I know exactly what I read. The point is that Javad wasn't trying to solve the problem just in case lightsquared plan was approved, he was actively campaigning for lightsquared and saying "Please do not allow $14B of private investment in the nation's broadband infrastructure to disappear ... " ... "Please do not allow technology to lose to politics." That sounds like arguing politics and money over good spectrum policy, to me.
Bottom line is that they wanted to put cellular service into a band that was reserved for satellite transmission. The burden was on them to prove it could work, not GPS users to retrofit nearly every device made in the last 30 years.
Start small get bigger?
Give it up PR, the sales pitch blinded folks who will not take the time to research and find out there was the same old bait and switch. Those who claim a game changer do not offer up just what part of what game would actually be changed. As you have pointed out it would be the same terrestrial coverage. Sure more competition would be great but there other plans going to do just that without having to hand GNSS users and taxpayers a bill for something they did not ask for nor desrved to have forced on them.
The old mantra in telecomm about starting small and getting bigger to help rural broadband is a hollow promise every time. How would the rural be covered? maybe poorly as each satellite only has the capacity of one tower (ref same LS documents relased) then maybe they mean they will launch 40,000 more stelites? Or maybe they will add 40,000 more towers beyond the current ones they would have used from sprint?
Not likely, as rural is not profitable enough. Too many miles with too few customers. Why do you think they were really interested only in the same coverage as the other carriers and that the satellite coverage was an impotent joke? One of thier ex guys Harriman said that they viewed satellite like gym meberships; they hope everyone has one but never uses them. Satellite was jsut a means to and end to convert allocated MSS to terrestrial and nothing else.
So just what was a game changer on the level of the invention of the cellular phone? Never can get those kinds of answers. I'd say stop trying. The FCC has eveoked their own condition set explicitly in CFR 25.255 about interference, and no amount of hysterics and dreams of game changers will change that.

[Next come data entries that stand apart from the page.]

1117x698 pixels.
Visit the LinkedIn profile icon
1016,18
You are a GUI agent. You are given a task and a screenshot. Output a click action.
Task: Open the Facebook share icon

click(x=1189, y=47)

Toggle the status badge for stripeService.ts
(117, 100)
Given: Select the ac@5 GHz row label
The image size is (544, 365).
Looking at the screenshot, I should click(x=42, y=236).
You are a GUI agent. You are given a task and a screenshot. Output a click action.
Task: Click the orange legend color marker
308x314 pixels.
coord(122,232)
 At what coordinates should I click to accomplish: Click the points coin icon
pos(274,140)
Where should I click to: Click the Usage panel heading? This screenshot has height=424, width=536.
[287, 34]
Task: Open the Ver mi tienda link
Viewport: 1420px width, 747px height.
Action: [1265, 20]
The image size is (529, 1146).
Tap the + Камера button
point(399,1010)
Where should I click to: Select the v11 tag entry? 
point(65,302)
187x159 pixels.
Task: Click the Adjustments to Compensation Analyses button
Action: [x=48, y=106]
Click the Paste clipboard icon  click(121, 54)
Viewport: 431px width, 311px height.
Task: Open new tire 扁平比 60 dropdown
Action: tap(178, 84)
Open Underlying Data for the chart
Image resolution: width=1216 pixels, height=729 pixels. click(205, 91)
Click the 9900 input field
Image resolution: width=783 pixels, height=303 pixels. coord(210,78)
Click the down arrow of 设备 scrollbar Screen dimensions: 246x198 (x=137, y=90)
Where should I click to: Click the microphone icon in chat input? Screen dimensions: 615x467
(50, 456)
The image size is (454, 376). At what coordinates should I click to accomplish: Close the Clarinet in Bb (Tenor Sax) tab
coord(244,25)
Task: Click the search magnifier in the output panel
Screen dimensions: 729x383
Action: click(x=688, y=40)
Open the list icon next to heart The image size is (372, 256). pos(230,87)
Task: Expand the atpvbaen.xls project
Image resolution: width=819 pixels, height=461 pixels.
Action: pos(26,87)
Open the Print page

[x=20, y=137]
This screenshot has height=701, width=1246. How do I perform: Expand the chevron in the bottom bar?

That being said, I certainly hope that new plans, better plans, and plans that engage the GNSS community in a much less condescending and adversarial manner do come down the pike. And the rural broadband initiative can be alive and well and under way without plans that harm GNSS.
He is brilliant
> ...I'm not spinning my message at all and it has not changed since this $10,000 per gig was discovered and exposed several months ago on the TMM blog...
Pseudo I think you meant the TMF Blog. Great reading from an expert in the MSS field.